As the disease spread in Eastern Europe, supernatural causes were often blamed, and vampire hysteria spread. Many people believed that vampires were the “undead” — people who lived on somehow after death — and that the vampire could be stopped by attacking its corpse. They carried out “vampire burials,” which could involve putting a stake through the corpse, covering the body in garlic, and a variety of other traditions that had been present in Slavic folklore for centuries.

Meanwhile, Austrian and German soldiers fighting the Ottomans in the region witnessed this mass desecration of graves and returned home to Western Europe with stories of the vampire.

But why did so much vampire hysteria spring up in the first place? The disease was a primary culprit, but a sort of “perfect storm” existed in Eastern Europe. The era of the Great Vampire Epidemic was not just a period of disease but one of political and religious upheaval.

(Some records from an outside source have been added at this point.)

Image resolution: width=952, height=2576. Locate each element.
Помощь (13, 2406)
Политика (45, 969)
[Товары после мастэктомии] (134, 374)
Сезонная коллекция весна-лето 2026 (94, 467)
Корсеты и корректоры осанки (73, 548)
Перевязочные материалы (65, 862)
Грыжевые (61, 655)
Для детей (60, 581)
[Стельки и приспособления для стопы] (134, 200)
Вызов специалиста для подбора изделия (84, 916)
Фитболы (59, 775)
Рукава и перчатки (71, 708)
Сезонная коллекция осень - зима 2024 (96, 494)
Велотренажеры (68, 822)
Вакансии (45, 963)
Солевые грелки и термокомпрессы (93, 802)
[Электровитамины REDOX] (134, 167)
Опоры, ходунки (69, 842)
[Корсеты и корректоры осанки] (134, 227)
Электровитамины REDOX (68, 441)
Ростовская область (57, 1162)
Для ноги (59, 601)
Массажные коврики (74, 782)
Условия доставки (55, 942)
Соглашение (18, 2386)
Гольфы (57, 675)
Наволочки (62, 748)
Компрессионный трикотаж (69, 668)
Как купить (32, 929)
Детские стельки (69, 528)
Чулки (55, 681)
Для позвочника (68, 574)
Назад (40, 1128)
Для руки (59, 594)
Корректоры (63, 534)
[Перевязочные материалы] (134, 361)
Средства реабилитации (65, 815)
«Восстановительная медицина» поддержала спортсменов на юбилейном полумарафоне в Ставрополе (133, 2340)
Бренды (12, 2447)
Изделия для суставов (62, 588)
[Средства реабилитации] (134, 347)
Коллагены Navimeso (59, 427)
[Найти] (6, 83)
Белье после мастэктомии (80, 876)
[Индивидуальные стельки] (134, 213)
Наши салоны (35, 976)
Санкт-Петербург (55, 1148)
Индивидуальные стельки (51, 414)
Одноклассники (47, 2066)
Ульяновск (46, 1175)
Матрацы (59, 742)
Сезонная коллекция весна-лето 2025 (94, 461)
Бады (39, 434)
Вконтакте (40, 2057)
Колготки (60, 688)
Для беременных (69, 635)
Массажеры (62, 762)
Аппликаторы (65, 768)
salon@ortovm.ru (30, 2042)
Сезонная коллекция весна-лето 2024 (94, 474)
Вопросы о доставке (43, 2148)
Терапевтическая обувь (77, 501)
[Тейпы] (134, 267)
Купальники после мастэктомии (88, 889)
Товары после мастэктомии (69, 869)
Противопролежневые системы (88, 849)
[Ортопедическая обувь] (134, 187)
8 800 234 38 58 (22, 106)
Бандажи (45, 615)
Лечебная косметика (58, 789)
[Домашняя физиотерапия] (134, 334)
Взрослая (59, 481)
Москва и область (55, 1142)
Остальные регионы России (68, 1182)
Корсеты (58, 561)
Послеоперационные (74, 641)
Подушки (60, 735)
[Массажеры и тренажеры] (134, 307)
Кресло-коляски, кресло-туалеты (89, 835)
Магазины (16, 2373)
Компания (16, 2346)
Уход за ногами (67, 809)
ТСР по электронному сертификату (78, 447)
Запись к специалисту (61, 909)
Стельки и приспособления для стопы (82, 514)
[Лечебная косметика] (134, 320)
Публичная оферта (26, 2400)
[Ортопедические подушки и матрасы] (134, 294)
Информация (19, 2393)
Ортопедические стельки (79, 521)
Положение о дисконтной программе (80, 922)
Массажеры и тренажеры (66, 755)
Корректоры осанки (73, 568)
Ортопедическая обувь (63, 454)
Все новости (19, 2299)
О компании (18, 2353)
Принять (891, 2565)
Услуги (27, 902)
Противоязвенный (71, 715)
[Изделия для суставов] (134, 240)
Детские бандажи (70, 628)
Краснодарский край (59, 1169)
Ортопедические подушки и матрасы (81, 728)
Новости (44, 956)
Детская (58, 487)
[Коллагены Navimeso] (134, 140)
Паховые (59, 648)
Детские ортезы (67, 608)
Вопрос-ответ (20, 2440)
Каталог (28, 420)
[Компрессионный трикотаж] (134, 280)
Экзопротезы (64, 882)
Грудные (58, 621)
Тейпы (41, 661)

During the 18th century, Eastern Europe faced pressure from within and without as domestic and foreign powers exercised control over the region, with local cultures often suppressed. Serbia, for example, was struggling between the Hapsburg Monarchy in Central Europe and the Ottomans. Poland was increasingly under foreign powers, Bulgaria was under Ottoman rule, and Russia was undergoing dramatic cultural change due to the policies of Czar Peter the Great.

This is somewhat analogous to today, as the world contends with the Covid-19 pandemic amid political change and uncertainty. Perceived societal breakdown, whether real or imagined, can lead to dramatic responses in society.